Saved entries:
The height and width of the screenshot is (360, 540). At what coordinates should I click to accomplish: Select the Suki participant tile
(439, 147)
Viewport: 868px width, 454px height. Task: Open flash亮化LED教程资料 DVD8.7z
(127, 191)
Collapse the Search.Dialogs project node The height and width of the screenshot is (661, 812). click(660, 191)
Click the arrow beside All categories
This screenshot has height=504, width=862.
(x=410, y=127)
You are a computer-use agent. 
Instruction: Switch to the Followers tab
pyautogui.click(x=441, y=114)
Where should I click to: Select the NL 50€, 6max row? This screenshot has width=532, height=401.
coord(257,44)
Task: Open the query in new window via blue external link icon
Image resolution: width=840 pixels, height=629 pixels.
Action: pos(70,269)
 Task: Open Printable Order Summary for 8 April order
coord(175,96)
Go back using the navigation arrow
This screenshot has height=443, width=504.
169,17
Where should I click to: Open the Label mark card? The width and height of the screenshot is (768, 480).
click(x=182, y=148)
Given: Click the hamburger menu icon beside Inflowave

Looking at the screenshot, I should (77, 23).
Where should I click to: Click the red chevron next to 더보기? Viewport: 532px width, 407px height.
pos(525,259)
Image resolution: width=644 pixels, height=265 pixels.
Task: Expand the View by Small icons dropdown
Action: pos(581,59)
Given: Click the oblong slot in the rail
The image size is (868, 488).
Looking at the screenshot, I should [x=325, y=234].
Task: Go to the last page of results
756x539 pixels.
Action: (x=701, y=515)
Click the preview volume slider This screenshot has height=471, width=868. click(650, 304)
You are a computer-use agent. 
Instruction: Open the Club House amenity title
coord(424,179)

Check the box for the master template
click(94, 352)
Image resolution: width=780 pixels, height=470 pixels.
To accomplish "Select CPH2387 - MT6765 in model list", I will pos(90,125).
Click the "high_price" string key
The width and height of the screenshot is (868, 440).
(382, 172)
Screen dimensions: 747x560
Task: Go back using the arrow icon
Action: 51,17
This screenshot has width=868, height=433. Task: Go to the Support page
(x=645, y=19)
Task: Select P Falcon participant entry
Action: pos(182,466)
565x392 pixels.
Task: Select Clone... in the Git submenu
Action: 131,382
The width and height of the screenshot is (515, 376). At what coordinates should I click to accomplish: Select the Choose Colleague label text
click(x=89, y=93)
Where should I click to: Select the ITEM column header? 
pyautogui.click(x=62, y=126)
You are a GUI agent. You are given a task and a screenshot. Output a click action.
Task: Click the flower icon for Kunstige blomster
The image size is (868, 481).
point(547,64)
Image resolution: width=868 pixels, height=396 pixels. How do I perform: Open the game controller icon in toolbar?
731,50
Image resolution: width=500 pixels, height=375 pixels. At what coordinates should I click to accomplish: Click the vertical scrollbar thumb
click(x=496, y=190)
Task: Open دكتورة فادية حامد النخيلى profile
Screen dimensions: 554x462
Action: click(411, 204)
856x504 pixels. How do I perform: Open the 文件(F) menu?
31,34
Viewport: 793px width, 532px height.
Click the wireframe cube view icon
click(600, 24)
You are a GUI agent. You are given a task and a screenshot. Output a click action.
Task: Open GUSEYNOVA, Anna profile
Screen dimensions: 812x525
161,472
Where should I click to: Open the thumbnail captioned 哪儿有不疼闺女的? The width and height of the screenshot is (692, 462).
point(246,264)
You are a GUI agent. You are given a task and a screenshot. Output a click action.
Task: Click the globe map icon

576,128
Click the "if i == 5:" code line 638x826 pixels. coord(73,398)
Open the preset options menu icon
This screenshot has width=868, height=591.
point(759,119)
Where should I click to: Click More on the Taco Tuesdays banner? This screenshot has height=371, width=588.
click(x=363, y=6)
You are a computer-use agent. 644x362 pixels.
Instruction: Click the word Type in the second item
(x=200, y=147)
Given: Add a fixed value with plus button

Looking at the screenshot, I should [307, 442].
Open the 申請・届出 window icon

WHAT NEEDS TO BE DONE:
A faithful copy of all the records is required.

REPLY:
The height and width of the screenshot is (360, 540). At what coordinates should I click to accomplish: Select the Suki participant tile
(439, 147)
Viewport: 868px width, 454px height. Task: Open flash亮化LED教程资料 DVD8.7z
(127, 191)
Collapse the Search.Dialogs project node The height and width of the screenshot is (661, 812). click(660, 191)
Click the arrow beside All categories
This screenshot has height=504, width=862.
(x=410, y=127)
You are a computer-use agent. 
Instruction: Switch to the Followers tab
pyautogui.click(x=441, y=114)
Where should I click to: Select the NL 50€, 6max row? This screenshot has width=532, height=401.
coord(257,44)
Task: Open the query in new window via blue external link icon
Image resolution: width=840 pixels, height=629 pixels.
Action: pos(70,269)
 Task: Open Printable Order Summary for 8 April order
coord(175,96)
Go back using the navigation arrow
This screenshot has height=443, width=504.
169,17
Where should I click to: Open the Label mark card? The width and height of the screenshot is (768, 480).
click(x=182, y=148)
Given: Click the hamburger menu icon beside Inflowave

Looking at the screenshot, I should (77, 23).
Where should I click to: Click the red chevron next to 더보기? Viewport: 532px width, 407px height.
pos(525,259)
Image resolution: width=644 pixels, height=265 pixels.
Task: Expand the View by Small icons dropdown
Action: pos(581,59)
Given: Click the oblong slot in the rail
The image size is (868, 488).
Looking at the screenshot, I should [x=325, y=234].
Task: Go to the last page of results
756x539 pixels.
Action: (x=701, y=515)
Click the preview volume slider This screenshot has height=471, width=868. click(650, 304)
You are a computer-use agent. 
Instruction: Open the Club House amenity title
coord(424,179)

Check the box for the master template
click(94, 352)
Image resolution: width=780 pixels, height=470 pixels.
To accomplish "Select CPH2387 - MT6765 in model list", I will pos(90,125).
Click the "high_price" string key
The width and height of the screenshot is (868, 440).
(382, 172)
Screen dimensions: 747x560
Task: Go back using the arrow icon
Action: 51,17
This screenshot has width=868, height=433. Task: Go to the Support page
(x=645, y=19)
Task: Select P Falcon participant entry
Action: pos(182,466)
565x392 pixels.
Task: Select Clone... in the Git submenu
Action: 131,382
The width and height of the screenshot is (515, 376). At what coordinates should I click to accomplish: Select the Choose Colleague label text
click(x=89, y=93)
Where should I click to: Select the ITEM column header? 
pyautogui.click(x=62, y=126)
You are a GUI agent. You are given a task and a screenshot. Output a click action.
Task: Click the flower icon for Kunstige blomster
The image size is (868, 481).
point(547,64)
Image resolution: width=868 pixels, height=396 pixels. How do I perform: Open the game controller icon in toolbar?
731,50
Image resolution: width=500 pixels, height=375 pixels. At what coordinates should I click to accomplish: Click the vertical scrollbar thumb
click(x=496, y=190)
Task: Open دكتورة فادية حامد النخيلى profile
Screen dimensions: 554x462
Action: click(411, 204)
856x504 pixels. How do I perform: Open the 文件(F) menu?
31,34
Viewport: 793px width, 532px height.
Click the wireframe cube view icon
click(600, 24)
You are a GUI agent. You are given a task and a screenshot. Output a click action.
Task: Open GUSEYNOVA, Anna profile
Screen dimensions: 812x525
161,472
Where should I click to: Open the thumbnail captioned 哪儿有不疼闺女的? The width and height of the screenshot is (692, 462).
point(246,264)
You are a GUI agent. You are given a task and a screenshot. Output a click action.
Task: Click the globe map icon

576,128
Click the "if i == 5:" code line 638x826 pixels. coord(73,398)
Open the preset options menu icon
This screenshot has width=868, height=591.
point(759,119)
Where should I click to: Click More on the Taco Tuesdays banner? This screenshot has height=371, width=588.
click(x=363, y=6)
You are a computer-use agent. 644x362 pixels.
Instruction: Click the word Type in the second item
(x=200, y=147)
Given: Add a fixed value with plus button

Looking at the screenshot, I should [307, 442].
Open the 申請・届出 window icon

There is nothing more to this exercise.